Showing posts with label Columbia. Show all posts
Showing posts with label Columbia. Show all posts

04 February 2024

The PRESIDENT, a Veteran Making History



S.S. PRESIDENT 
417' l x 48.2' b x 19.7' d.
Original gelatin-silver photo dated 1910.

Click to enlarge image.
Original gelatin-silver photo from the 
 Saltwater People Historical Society©

1907: With a tonnage of 5,433, a single screw,  the S.S. PRESIDENT was launched by New York Shipbuilding at Camden, New Jersey. Upon her arrival on the Pacific Coast, Capt. H.P. Weaver was placed in charge, where she was known for providing excellent passenger line service and the efficient handling of cargo. 

1913: The PRESIDENT gave up coal and was installed with an oil burner.

1922: The veteran liner, S.S. PRESIDENT, following a thorough renovation, was renamed S.S. DOROTHY ALEXANDER, becoming the third of the famous steamers in the company's primary coastwise service.


S.S. DOROTHY ALEXANDER
(ex-PRESIDENT)

Original gelatin-silver photo from the 
Saltwater People Historical Society©
1923: A historic event in the sea community occurred in May with the official tests of the radiotelephone equipment installed aboard the steamships H.F. ALEXANDER and DOROTHY ALEXANDER (ex-PRESIDENT.)

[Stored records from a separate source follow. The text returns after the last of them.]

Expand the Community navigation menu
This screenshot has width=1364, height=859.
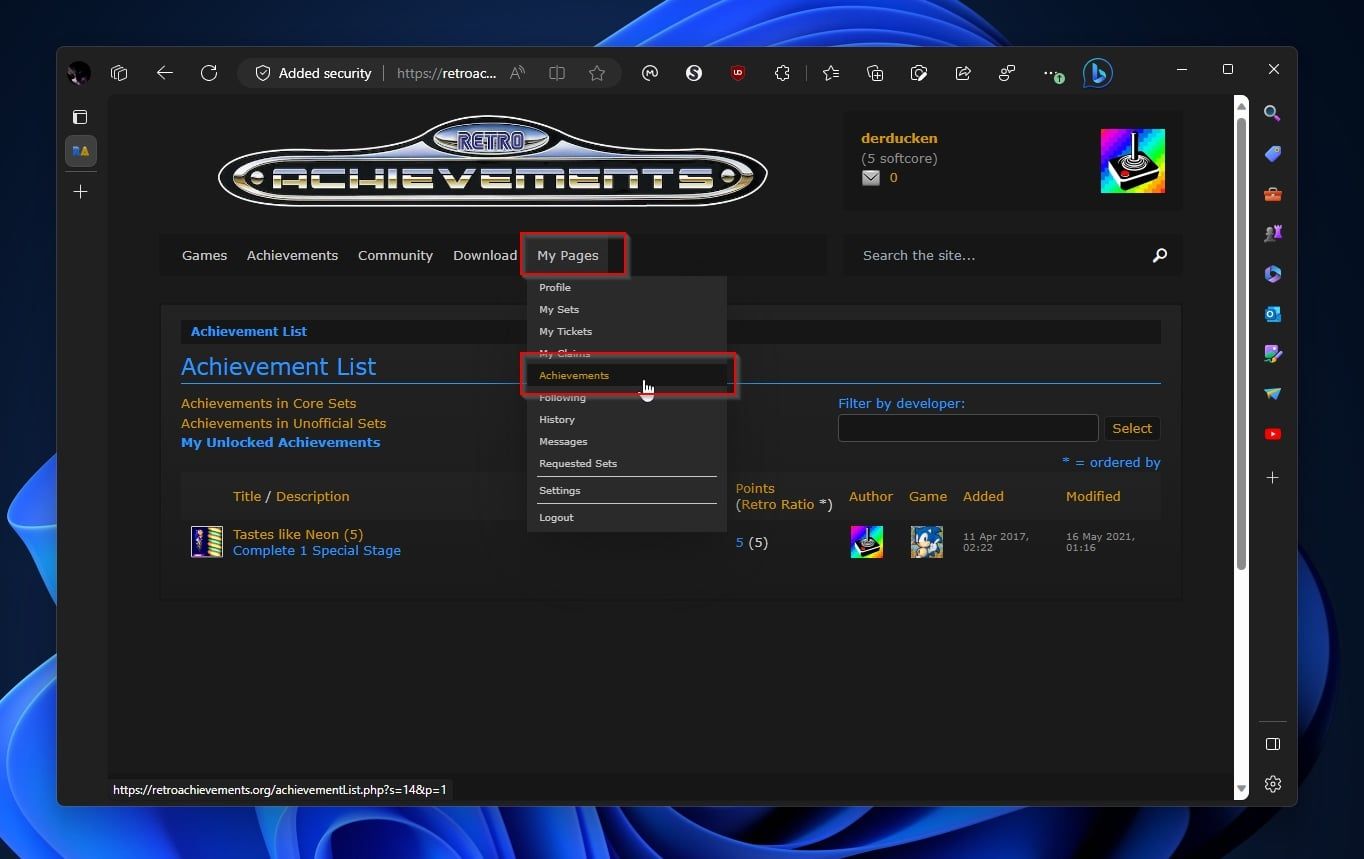[x=395, y=256]
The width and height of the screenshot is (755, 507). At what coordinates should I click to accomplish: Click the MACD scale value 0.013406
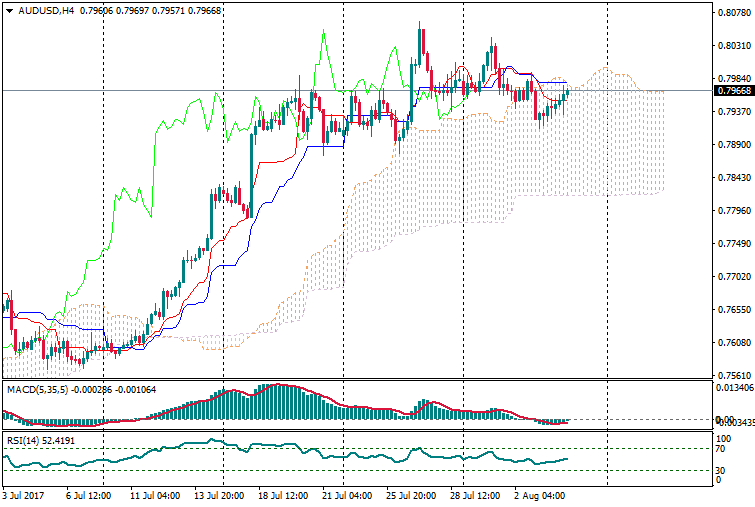(x=734, y=386)
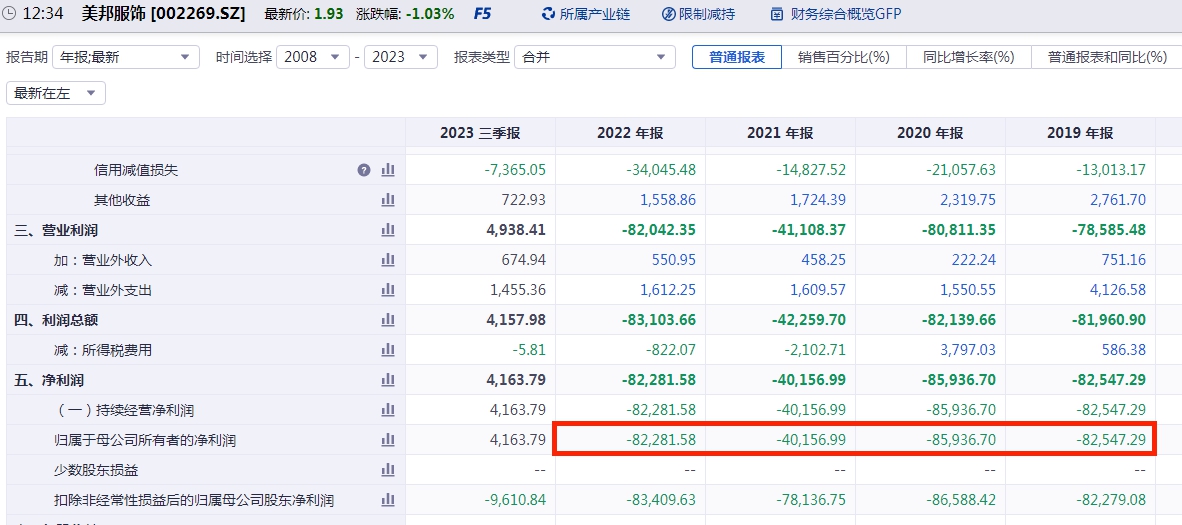The width and height of the screenshot is (1182, 525).
Task: Open the 所属产业链 industry chain icon
Action: pyautogui.click(x=548, y=14)
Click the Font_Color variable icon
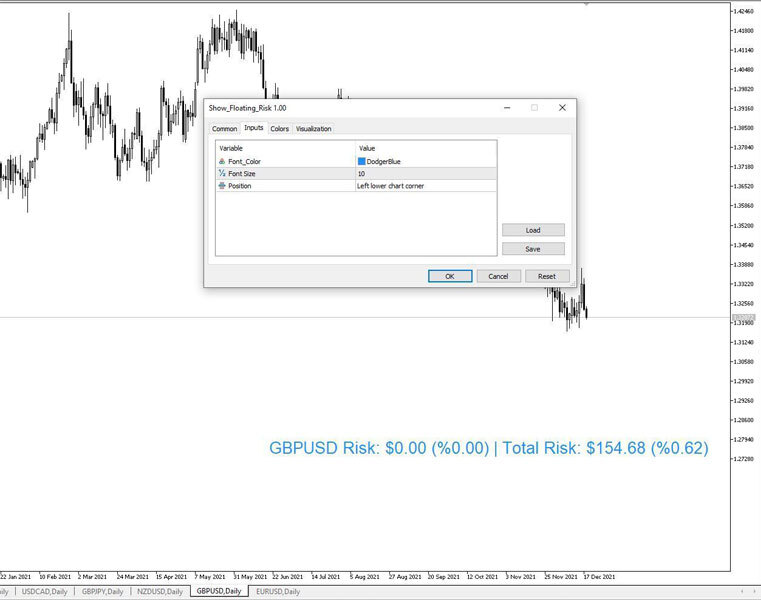This screenshot has height=600, width=761. click(x=222, y=161)
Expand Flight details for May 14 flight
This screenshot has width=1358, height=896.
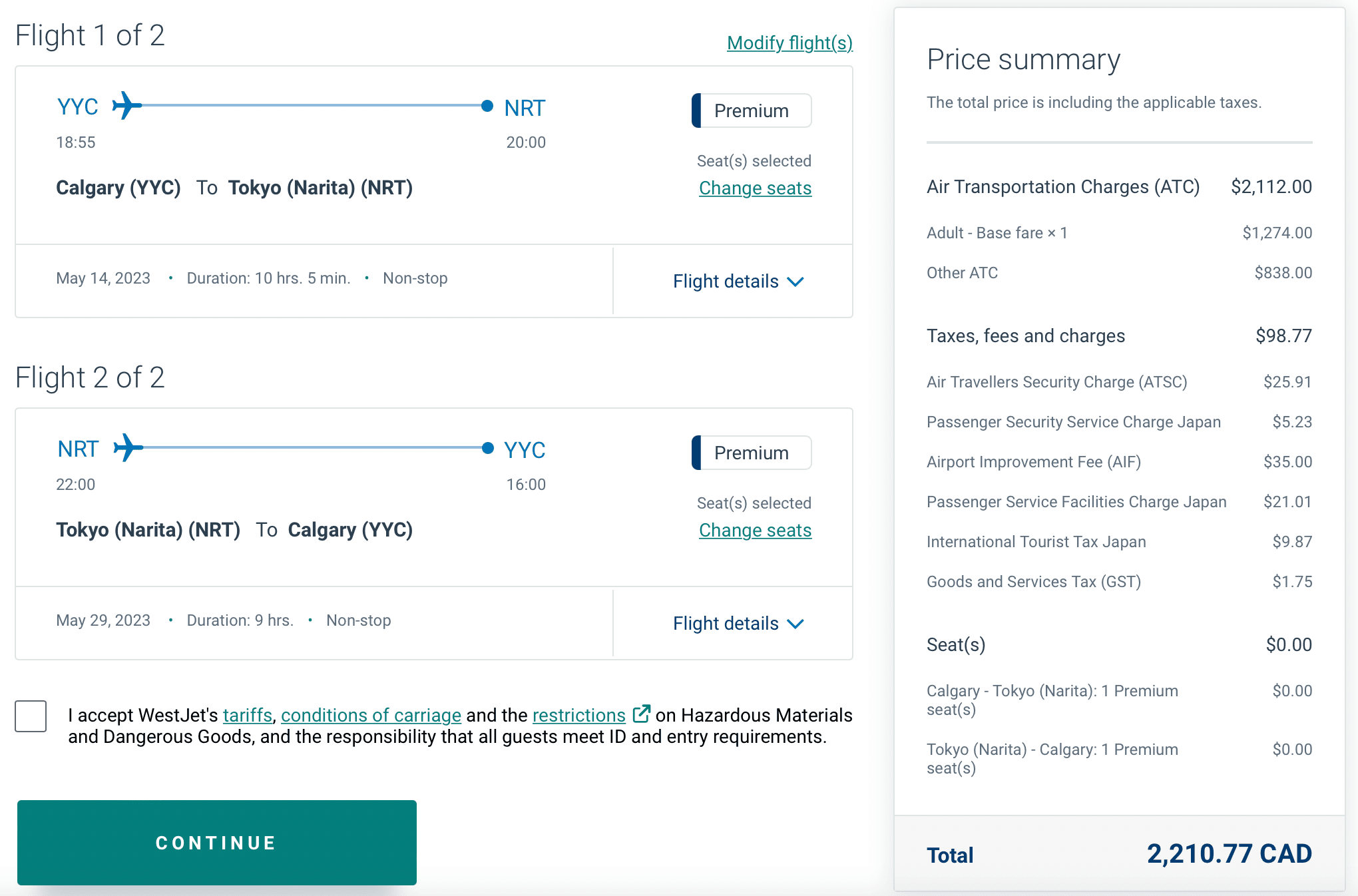coord(726,282)
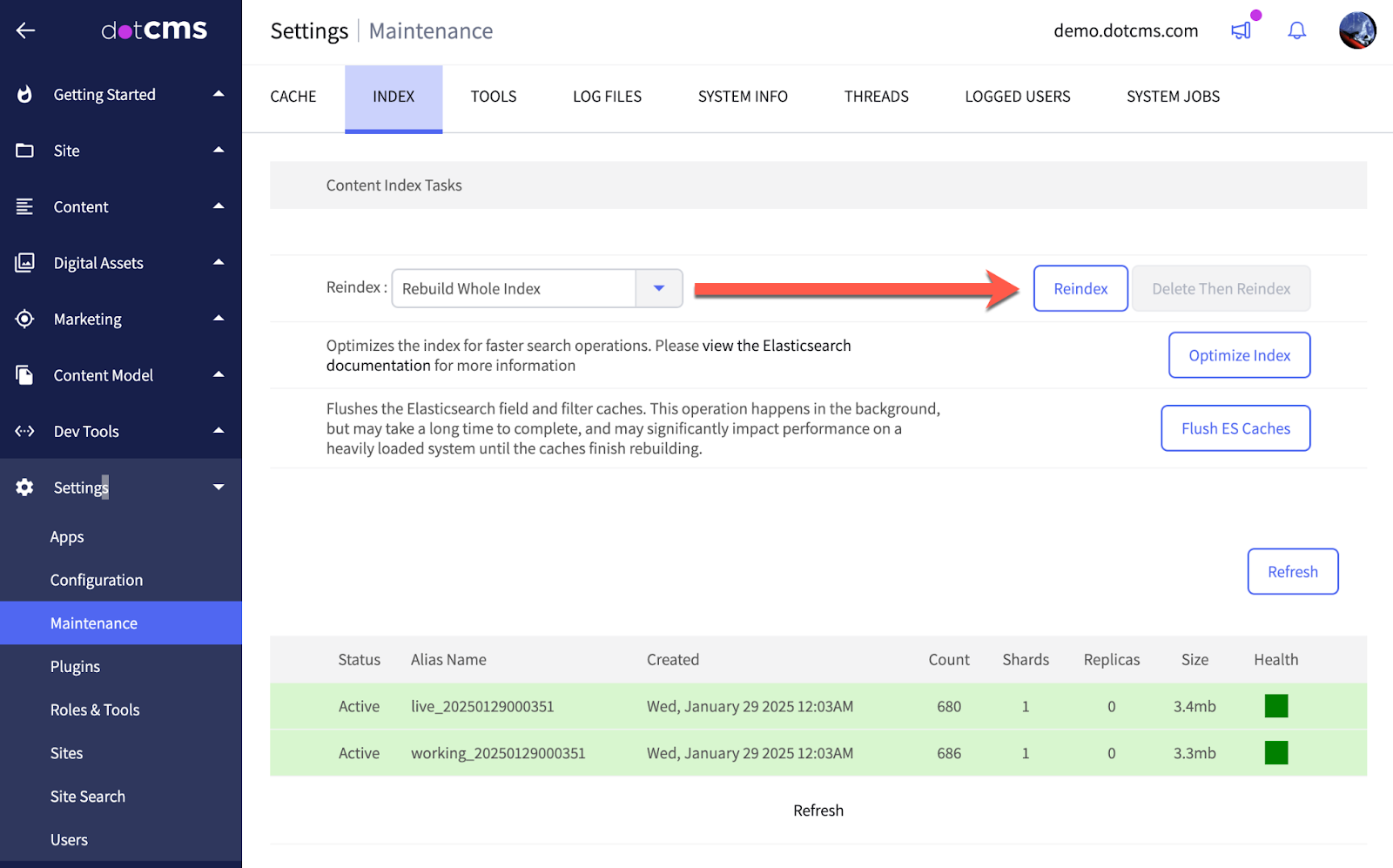The image size is (1393, 868).
Task: Open the notifications bell icon
Action: pyautogui.click(x=1296, y=30)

"Greetings, Capt. Bartlett of the H.F. ALEXANDER, this is Capt. Harris of the DOROTHY ALEXANDER off Cape Blanco. How's the weather at Cape Flattery?" Such was the first voice radio conversation ever held between ships at sea on the North Pacific. The H.F. ALEXANDER was then 300 miles south of Seattle, and the DOROTHY ALEXANDER, 280 miles north of San Francisco. The wireless message was dispatched by Jafet Linderberg, a prominent Nome mining man, to J.W. Kelly in Seattle, and was relayed via land stations at Carmanah and Tatoosh Island. A return message from Kelly was received by the PRESIDENT. This event took place shortly before the placing in operation of similar equipment aboard the U.S. liner LEVIATHAN on the Atlantic.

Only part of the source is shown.